Links

Spark with Databricks

Featureform supports Databricks as an Offline Store.

Implementation

With Databricks, you can leverage your Databricks cluster to compute transformations and training sets. Featureform however does not handle storage in non-local mode, so it is necessary to seperately register a file store provider like Azure to store the results of its computation.

Requirements

Transformation Sources

Using Databricks as an Offline Store, you can define new transformations via SQL and Spark DataFrames. Using either these transformations or preexisting tables in your file store, a user can chain transformations and register columns in the resulting tables as new features and labels.

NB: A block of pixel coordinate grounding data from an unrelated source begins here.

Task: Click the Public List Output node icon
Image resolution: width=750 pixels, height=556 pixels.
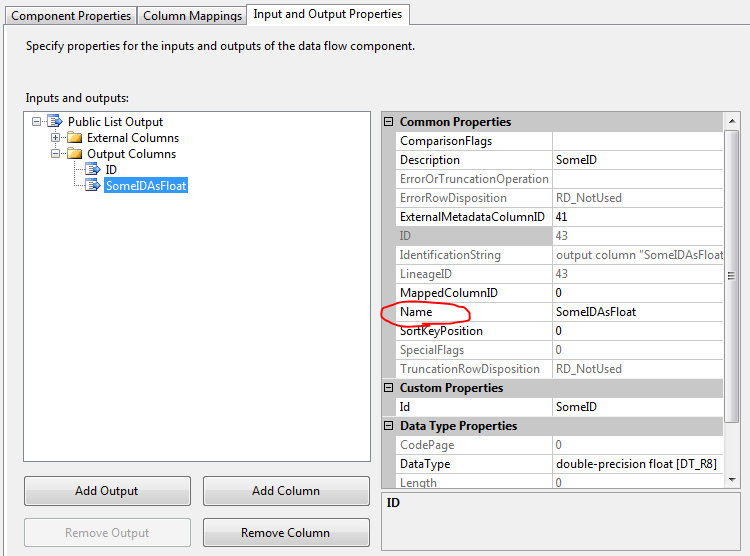Action: 56,122
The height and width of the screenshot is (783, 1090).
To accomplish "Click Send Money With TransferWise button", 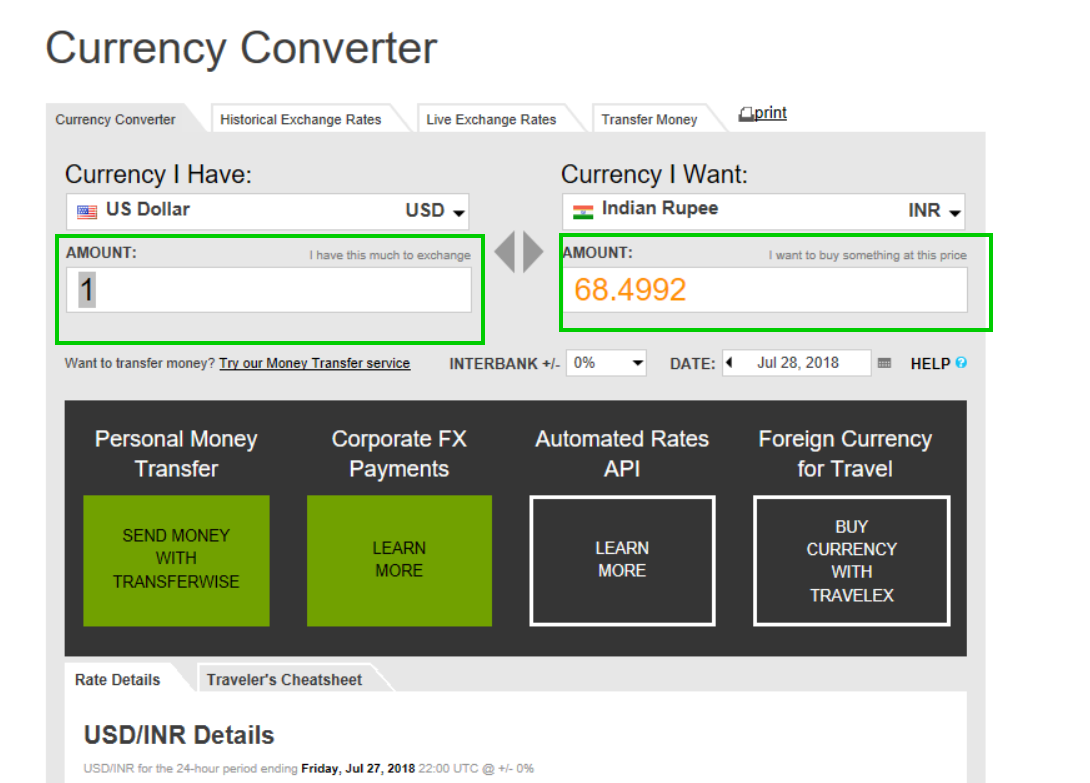I will (x=176, y=559).
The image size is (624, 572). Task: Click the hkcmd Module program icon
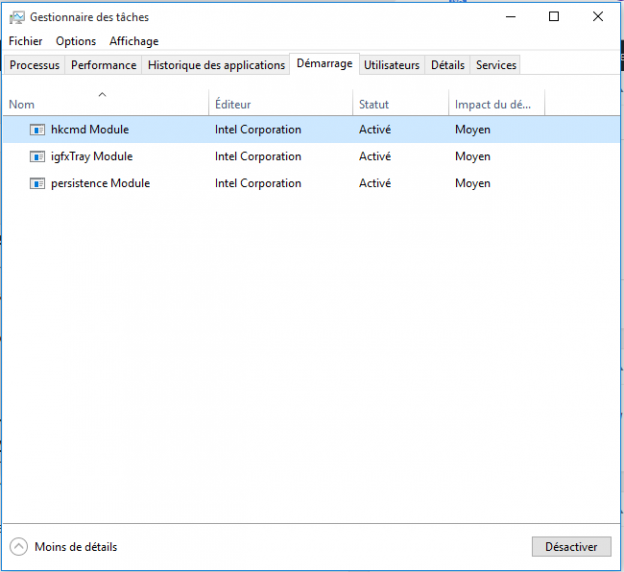[x=38, y=129]
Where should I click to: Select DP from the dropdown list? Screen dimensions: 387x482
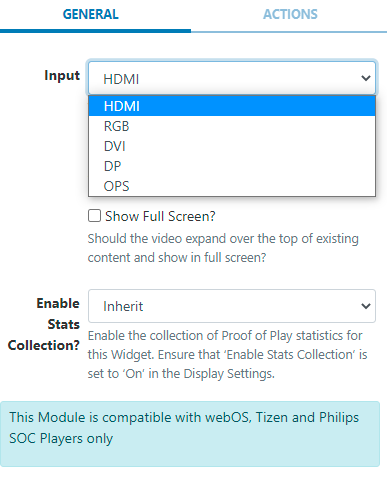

Training Sets and Inference Store Materialization

Any column in a preexisting table or user-created transformation can be registered as a feature or label. These features and labels can be used, as with any other Offline Store, for creating training sets and inference serving.

Configuration

To configure a Databricks store as a provider, you need to have a Databricks cluster. Featureform automatically downloads and uploads the necessary files to handle all necessary functionality of a native offline store like Postgres or BigQuery.
databricks_definition.py
import featureform as ff
databricks = ff.DatabricksCredentials(
# Can either use username/password or host/token.
username="<username>",
password="<password>",
host="<host>",
token="<token>",
cluster_id="<cluster_id>"
)
azure_blob = ff.register_blob_store(
name="azure-quickstart",
description="An azure blob store provider to store offline and inference data" # Optional
container_name="my_company_container"
root_path="custom/path/in/container"
account_name="<azure_account_name>"
account_key="<azure_account_key>"
)
spark = ff.register_spark(
name="spark_provider",
executor=databricks,
filestore=azure_blob
)

Dataframe Transformations

Using your Spark with Azure and Databricks as a provider, a user can define transformations in SQL and Dataframes like with other offline providers.
databricks_definition.py
transactions = spark.register_parquet_file(
name="transactions",
variant="kaggle",
owner="featureformer",
file_path="abfss://<CONTAINER>@<STORAGE_ACCOUNT>.dfs.core.windows.net/source_datasets/transaction_short.csv",
)
@spark.sql_transformation()
def max_transaction_amount():
"""the average transaction amount for a user """
return "SELECT CustomerID as user_id, max(TransactionAmount) " \
"as max_transaction_amt from {{transactions.kaggle}} GROUP BY user_id"
In addition, registering a provider via Spark with Azure & Databricks allows you to perform DataFrame transformations using your source tables as inputs.
databricks_definition.py
@spark.df_transformation(
inputs=[("transactions", "kaggle")], variant="default")
def average_user_transaction(transactions):
from pyspark.sql.functions import mean
transactions = transactions.select("CustomerID","TransactionAmount","Timestamp").groupBy("CustomerID").agg(mean("TransactionAmount"))
return transactions